Women who wear raggedy underwear under $400 dresses are undermining the whole effect. Besides, my mother always said: "Make sure your undergarments are clean and have no holes in them, you never know when you may have an accident." Don't underestimate the value of your mental attitude when you know you look well from the skin up-or from having the absolutely right foundation under your dress. Girdle engineers have almost solved the problem of making girdles that combine enough control (of you) with enough freedom and a truly lightweight feel. A new fabric called lycra spandex has helped to do the job. So there's no reason for any woman (unless she has a specially difficult amount of flesh to confine and shape) to suffer from claustrophobia inside a hot imprisoning too-boned foundation garment. A nice little pantie girdle should be enough for any woman carrying her normal weight. In summertime, slim girls should be able to go without any extra help below unless they are going to wear tight sheaths, skirts, slacks, or shorts. And a good bra, for any woman with a bosom that measures more than 32" is more important than any other piece of clothing she can put on her back-or front.

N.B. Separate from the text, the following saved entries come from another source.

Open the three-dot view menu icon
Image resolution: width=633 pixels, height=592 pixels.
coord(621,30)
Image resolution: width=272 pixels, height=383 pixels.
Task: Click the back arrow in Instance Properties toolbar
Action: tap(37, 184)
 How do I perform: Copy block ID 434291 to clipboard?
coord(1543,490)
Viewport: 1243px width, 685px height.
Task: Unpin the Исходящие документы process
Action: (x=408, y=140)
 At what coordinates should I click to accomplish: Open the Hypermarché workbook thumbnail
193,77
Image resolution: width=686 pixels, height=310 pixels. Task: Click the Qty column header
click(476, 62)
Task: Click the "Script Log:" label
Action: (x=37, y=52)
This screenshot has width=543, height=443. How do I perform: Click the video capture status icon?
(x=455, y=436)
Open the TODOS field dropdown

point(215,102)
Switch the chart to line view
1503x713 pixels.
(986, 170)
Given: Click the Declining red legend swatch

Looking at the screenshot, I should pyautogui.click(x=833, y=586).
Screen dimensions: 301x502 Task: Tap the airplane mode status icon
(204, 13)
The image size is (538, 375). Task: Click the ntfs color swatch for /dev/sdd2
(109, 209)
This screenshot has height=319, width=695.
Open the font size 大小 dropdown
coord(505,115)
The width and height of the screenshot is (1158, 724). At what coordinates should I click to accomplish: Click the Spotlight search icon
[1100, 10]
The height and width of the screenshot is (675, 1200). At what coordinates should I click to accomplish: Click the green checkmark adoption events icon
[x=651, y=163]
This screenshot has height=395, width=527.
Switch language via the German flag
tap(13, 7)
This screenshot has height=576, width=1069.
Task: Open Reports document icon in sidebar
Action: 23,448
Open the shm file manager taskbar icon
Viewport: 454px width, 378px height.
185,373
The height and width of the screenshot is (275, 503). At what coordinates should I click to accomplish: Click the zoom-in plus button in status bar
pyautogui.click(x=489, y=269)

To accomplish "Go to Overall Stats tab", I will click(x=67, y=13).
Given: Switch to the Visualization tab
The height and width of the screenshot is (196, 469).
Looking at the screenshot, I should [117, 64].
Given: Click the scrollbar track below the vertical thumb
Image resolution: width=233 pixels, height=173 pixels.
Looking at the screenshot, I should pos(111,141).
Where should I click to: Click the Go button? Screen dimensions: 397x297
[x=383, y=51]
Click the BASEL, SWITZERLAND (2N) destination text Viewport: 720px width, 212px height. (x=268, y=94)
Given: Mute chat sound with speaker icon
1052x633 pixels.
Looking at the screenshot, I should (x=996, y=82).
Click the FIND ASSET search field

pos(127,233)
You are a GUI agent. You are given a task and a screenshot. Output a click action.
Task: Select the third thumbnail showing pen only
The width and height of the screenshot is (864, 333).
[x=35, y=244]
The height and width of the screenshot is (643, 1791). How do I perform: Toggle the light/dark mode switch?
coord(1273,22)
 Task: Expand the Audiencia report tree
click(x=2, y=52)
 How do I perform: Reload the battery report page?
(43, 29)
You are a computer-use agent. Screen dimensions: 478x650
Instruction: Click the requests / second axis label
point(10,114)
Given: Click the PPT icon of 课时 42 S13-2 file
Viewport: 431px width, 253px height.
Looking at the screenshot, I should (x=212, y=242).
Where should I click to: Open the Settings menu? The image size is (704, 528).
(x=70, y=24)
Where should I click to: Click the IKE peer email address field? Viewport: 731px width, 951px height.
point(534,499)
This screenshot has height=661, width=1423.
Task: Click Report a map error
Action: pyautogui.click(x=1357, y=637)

Unless a dress fits you right it will never look well on you. The most gorgeous dress with a back that blouses where it shouldn't or hugs you too tight when it shouldn't is money out the window. If a dress needs adjusting, automatically add the cost of the adjustment onto the cost of the dress before you decide whether or not to buy it. That's the only way you will realistically face the actual cost of the dress. I am long-waisted, and if I buy a dress that is short-waisted I have it adjusted immediately because otherwise I just won't be able to wear it, and, like all women, T can't wait to put on a new dress.

Some women don't alter their clothes because they think the errors are too small to be noticed. Usually a discerning eye will see them. But even if no one is aware of a slightly too-long hem or a skirt that isn't quite smooth, I'm convinced that if you know the dress doesn't fit you perfectly, the way it could, you can not really be at ease. You are shortchanging your own enjoyment of dressing.